Which is one I'm also interested in, since I also want something thats (1)linux compatible, (2) easy and accessible for "average users" of any OS, (3) and secure. And I'm hoping for those things in that order.


If you are talking to an average user (implied by #2), then there are short odds that at some point their machine will be compromised, at which point it doesn't matter how secure the communications channel is.


I should clarify, I don't mean secure from all angles. In terms of security I don't want a company looking through my chat logs, and I don't want someone who be able to see what I'm saying via a wifi sniffer.


Pidgin with OTR fits the bill. It should really be standard with Pidgin/Adium/anything.


For privacy in asynchronous text communication email with GPG is still pretty much as bulletproof a solution as you can get.

For real-time text chat you can try Cryptocat: it's cross-pratform, implements the OTR protocol [1] and is rather user-friendly.

[1] https://en.wikipedia.org/wiki/Off-the-Record_Messaging


SSH into a secure common server and use talk(3) (http://en.wikipedia.org/wiki/Talk_(software)) ;-)


I've switched to Yate's QT client (http://yate.null.ro) for all my communication needs. allocate about 512MB of RAM to a VM for Asterisk/Openfire/FreePBX, and connect to it. You'll have voice/video plus instant messaging, with no central authority snooping on all your conversations.

I realize I could probably use Yate for everything, but I know asterisk and openfire better at this point, so I use them. :)



I laughed, because it's funny to think that someone concerned about Microsoft snooping on their chat sessions would be willing to somehow publish those same messages into a (very public) blockchain.


Google Hangout maybe?


That's a bold suggestion given the recent climate here.


I think that was meant as sarcasm :)



IRC if you don't require audio and video.


IRC not usually very secure.

* [To do]: Based on the chat discussion above, do the following statements agree with it? (a) One commenter recommends Cryptocat for real-time text chat and says it implements the OTR protocol. (b) The commenter who uses Yate suggests giving a VM about 1GB of RAM. (c) The first commenter ranks security as their top priority. Answer yes or no for each, quoting the deciding words.

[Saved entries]

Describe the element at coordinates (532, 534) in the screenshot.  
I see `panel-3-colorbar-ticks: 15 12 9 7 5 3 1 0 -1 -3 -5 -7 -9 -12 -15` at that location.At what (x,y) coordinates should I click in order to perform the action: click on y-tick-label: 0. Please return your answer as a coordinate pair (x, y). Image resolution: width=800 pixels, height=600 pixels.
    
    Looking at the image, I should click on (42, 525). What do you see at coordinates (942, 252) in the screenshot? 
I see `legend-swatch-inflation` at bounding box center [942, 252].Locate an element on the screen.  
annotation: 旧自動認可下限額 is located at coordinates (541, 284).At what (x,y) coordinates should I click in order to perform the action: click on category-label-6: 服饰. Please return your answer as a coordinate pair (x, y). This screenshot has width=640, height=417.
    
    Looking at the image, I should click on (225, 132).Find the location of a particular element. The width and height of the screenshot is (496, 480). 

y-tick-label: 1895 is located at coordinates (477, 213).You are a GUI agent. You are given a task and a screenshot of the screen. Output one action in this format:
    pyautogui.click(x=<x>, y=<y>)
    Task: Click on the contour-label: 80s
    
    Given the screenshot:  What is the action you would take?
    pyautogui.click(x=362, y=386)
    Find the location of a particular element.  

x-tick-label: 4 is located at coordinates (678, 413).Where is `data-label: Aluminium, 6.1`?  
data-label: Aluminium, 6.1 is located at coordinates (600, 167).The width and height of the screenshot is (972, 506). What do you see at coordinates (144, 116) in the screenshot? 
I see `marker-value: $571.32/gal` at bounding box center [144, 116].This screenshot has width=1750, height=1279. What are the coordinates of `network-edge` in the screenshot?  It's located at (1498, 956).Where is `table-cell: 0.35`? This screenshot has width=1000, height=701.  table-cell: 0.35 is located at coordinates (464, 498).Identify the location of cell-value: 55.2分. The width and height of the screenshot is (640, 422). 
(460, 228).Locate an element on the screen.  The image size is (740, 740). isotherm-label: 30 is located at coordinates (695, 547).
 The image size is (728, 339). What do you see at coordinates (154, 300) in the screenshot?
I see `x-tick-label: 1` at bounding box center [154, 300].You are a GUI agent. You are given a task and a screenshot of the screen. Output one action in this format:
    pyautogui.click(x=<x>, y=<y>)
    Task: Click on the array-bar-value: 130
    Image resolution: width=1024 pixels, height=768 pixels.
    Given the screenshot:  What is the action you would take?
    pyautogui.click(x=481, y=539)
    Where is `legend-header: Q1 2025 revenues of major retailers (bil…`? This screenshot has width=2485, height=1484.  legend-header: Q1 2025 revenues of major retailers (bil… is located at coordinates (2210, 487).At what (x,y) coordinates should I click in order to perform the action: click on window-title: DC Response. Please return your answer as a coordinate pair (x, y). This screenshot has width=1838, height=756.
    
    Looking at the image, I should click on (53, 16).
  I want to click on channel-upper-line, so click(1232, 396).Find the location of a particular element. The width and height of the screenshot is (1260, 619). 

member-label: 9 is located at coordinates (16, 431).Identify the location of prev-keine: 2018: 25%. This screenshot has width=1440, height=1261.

* [Response below]:
(a) Yes: "For real-time text chat you can try Cryptocat: it's cross-pratform, implements the OTR protocol [1] and is rather user-friendly."
(b) No: "allocate about 512MB of RAM to a VM for Asterisk/Openfire/FreePBX"
(c) No: "(3) and secure. And I'm hoping for those things in that order."